For those who were following the live tweets from HDBuzz about the CHDI HD Therapeutics Conference or tuned in to the HDSA Convention, we may have caught your attention with the new HD staging system. And if you missed it, you’re in luck! The publication detailing this new classification system, how it’s used, and its benefits is hot off the press. Let’s see what they have to say.

Tracking disease progression – time for an update

Until now, people with Huntington’s disease have been categorized primarily based on their clinical symptoms. Physicians watch a patient walk, perform hand movements, or ask them to think of different words. A mix of tests related to thinking, movement, and mood helps medical doctors gauge where individuals are in the course of their disease.

Diagnosing patients and categorizing their disease stage with clinical symptoms has been going on since the 1800s, long before scientists identified the gene that causes Huntington’s! However, this type of categorization of people with HD is quite dated, and it doesn’t always capture the full picture.

Currently, “pre-symptomatic”, “prodromal”, or “premanifest” patients all fall into a single category. These are individuals who are gene positive for Huntington’s but have no clinical signs of the disease – or at least no movement symptoms, which are the most common way HD is diagnosed. This category can include individuals from birth until about the age of 40. This is a huge pool of patients over a long period of time!
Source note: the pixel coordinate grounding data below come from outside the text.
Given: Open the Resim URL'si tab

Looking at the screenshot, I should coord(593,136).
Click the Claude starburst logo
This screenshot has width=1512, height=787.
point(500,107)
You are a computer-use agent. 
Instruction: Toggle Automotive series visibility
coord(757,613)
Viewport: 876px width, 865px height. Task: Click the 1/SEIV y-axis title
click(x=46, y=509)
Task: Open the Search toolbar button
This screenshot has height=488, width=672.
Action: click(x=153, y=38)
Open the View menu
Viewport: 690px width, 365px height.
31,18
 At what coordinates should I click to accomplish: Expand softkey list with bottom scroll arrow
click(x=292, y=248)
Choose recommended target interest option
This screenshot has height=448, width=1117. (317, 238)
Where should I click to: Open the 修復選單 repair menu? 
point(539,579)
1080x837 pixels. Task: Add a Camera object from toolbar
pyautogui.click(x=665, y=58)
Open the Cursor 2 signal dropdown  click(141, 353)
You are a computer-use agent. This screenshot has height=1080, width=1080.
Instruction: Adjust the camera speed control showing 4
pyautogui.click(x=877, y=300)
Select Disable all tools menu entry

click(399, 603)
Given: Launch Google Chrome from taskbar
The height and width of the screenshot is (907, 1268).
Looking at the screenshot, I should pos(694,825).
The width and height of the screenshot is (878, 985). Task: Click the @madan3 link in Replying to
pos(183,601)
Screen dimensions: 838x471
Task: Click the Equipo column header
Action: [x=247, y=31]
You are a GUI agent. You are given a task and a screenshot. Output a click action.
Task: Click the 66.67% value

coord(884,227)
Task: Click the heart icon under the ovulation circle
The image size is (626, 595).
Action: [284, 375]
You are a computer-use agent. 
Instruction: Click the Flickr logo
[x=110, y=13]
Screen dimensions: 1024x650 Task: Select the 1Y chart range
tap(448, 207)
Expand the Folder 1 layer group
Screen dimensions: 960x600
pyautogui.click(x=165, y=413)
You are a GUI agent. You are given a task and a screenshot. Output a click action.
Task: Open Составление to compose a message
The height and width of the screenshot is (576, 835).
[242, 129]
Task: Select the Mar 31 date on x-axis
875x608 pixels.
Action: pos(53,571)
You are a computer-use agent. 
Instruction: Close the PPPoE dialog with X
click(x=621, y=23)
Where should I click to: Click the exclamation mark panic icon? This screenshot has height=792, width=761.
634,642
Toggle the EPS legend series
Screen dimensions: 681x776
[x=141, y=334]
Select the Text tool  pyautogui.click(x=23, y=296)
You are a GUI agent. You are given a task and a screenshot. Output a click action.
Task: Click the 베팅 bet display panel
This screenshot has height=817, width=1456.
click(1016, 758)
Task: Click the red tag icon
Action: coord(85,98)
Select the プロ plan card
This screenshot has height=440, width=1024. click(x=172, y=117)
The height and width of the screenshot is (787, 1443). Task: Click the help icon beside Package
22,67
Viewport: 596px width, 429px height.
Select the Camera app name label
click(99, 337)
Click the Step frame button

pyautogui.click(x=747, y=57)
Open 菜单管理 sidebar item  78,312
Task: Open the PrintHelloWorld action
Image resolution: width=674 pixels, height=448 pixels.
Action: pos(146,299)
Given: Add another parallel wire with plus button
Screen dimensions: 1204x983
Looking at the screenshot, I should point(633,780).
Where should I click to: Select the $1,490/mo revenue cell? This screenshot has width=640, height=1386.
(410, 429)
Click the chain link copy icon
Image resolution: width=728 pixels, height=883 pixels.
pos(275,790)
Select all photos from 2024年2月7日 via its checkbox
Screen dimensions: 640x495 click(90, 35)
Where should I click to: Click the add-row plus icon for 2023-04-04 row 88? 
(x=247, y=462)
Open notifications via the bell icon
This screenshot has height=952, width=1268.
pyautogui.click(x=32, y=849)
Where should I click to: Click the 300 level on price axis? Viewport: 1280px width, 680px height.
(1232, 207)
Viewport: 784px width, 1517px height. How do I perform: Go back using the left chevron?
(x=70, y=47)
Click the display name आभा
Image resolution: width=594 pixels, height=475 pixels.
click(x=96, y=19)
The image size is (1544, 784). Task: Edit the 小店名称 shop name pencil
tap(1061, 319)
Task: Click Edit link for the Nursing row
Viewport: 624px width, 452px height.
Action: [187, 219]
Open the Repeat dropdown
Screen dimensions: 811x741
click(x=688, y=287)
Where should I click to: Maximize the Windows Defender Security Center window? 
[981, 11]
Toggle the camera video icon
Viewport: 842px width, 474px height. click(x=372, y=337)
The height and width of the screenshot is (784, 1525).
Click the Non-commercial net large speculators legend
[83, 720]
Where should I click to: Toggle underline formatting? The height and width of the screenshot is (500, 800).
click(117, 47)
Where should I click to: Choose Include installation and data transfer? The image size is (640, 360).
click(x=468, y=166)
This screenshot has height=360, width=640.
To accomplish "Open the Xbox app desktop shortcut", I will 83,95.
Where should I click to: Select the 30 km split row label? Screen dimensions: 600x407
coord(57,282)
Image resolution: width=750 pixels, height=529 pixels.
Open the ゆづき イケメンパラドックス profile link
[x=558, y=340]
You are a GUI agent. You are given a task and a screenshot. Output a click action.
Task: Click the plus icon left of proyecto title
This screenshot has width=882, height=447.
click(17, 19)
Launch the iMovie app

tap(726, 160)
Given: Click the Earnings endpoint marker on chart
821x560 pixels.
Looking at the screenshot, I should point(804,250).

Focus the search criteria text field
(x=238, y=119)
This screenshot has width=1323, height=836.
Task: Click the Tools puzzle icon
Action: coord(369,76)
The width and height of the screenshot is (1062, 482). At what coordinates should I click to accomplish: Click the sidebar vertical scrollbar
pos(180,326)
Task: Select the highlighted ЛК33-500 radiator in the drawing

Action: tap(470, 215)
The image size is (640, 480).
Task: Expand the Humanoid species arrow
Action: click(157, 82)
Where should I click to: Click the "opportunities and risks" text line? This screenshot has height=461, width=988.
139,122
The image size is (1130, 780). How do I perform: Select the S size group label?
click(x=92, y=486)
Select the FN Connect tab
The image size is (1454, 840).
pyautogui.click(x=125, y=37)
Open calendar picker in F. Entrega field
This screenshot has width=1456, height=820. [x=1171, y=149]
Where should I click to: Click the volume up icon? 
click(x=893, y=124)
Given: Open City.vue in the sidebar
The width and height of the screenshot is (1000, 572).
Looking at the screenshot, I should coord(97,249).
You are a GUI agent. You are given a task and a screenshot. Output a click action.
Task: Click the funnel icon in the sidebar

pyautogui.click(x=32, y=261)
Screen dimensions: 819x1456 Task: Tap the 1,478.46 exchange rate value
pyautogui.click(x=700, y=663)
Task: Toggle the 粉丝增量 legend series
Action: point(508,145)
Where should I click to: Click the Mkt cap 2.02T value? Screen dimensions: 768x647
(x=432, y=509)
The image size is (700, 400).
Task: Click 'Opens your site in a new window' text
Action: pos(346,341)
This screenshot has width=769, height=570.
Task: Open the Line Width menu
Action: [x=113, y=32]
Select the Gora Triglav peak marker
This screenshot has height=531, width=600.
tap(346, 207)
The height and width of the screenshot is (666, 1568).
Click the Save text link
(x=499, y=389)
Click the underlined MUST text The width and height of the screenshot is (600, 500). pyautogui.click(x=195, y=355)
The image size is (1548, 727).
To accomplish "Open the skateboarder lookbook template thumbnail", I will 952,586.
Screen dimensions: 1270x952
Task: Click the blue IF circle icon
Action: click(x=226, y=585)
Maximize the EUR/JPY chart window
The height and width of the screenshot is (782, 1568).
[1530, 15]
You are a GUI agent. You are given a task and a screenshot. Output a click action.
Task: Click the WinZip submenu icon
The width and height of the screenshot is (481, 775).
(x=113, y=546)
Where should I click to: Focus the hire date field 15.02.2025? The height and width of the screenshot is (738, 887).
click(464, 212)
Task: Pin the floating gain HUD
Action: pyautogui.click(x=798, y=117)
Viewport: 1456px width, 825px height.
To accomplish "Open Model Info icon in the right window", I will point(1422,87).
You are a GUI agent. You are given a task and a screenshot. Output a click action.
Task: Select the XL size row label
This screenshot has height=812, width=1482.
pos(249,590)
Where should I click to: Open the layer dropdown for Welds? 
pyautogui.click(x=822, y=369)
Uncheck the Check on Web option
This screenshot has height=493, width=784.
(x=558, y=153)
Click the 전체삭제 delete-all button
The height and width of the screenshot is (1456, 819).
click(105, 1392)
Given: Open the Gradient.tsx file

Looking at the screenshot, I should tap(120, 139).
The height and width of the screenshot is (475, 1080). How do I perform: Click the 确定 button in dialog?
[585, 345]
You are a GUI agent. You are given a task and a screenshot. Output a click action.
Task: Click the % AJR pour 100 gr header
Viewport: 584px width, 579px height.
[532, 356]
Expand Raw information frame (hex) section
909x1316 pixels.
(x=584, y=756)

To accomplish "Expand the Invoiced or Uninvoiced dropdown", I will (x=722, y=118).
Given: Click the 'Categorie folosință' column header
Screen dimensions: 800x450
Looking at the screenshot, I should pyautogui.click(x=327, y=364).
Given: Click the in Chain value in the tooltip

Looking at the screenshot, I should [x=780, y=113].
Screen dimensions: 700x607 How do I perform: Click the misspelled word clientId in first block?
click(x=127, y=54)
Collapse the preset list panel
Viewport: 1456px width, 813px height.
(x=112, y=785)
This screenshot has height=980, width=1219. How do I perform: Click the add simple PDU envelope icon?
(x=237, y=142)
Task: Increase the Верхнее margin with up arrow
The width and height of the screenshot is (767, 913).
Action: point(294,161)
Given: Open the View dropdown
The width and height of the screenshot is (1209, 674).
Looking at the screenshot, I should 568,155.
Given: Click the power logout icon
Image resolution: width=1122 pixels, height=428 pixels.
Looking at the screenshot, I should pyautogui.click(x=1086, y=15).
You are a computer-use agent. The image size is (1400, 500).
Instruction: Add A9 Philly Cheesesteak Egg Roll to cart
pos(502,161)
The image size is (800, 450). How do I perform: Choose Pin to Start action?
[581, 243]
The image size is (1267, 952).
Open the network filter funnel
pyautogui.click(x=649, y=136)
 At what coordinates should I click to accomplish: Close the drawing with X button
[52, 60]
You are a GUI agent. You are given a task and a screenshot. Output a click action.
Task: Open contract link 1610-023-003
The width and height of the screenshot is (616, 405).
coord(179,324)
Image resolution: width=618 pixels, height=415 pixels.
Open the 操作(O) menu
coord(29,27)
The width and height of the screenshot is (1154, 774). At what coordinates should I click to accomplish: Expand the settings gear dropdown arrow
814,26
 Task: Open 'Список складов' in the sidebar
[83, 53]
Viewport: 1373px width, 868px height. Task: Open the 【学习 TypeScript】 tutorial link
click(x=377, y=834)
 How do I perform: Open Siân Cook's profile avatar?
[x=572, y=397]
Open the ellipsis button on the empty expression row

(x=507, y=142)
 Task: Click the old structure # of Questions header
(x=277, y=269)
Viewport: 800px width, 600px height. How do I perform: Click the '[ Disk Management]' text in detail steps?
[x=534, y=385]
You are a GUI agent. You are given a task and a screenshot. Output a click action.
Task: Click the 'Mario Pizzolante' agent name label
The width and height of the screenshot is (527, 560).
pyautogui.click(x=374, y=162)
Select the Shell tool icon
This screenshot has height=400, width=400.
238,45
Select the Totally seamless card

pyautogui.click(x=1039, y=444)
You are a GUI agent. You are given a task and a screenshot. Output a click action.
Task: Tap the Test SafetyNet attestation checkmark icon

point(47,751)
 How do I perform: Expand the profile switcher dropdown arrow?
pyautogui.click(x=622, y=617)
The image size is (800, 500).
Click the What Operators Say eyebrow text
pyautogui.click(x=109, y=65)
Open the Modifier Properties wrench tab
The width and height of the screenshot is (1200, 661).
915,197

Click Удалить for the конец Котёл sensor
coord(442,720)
As research around Huntington’s disease advances, we’re learning a lot about very subtle changes that occur even decades before any clinical symptoms are apparent. This has prompted a team of researchers, known as the Huntington’s Disease Regulatory Science Consortium (HD-RSC), to develop a more sophisticated scoring system.

How the new system was developed

The Huntington’s disease Integrated Staging System – HD-ISS – combines information from brain scans, clinical tests, and day-to-day abilities to determine where HD patients are in their disease. This new scoring system takes into account the entire life of the individual, classifying every age, from birth to death.

To develop this new scoring system, the HD-RSC team used data from the Enroll-HD, TRACK-HD, IMAGE-HD, and PREDICT-HD trials, all observational studies which follow people in HD families over time. A big thank you to everyone who has or is sacrificing their time to participate in these trials – you’ve made the creation of this new scoring system possible! They also consulted a variety of different groups, including patient advocacy groups.

HD-ISS stages

In a recent talk to the HD community at the HDSA Convention, Dr. Sarah Tabrizi, who is leading the charge on the HD-ISS, likened the new system to what is used in cancer. Cancer is classified into stages based on the size and spread of the tumor. The HD-ISS will work in a similar way, categorizing patients into 4 stages – stage 0 through 3 from no impairment (birth) through severe impairment (end-of-life). Each stage is sequential, meaning a patient will experience components of the previous stage to be classified into the following stage. The staging system is also progressive, meaning patients will always begin at stage 0 and progress through to stage 3.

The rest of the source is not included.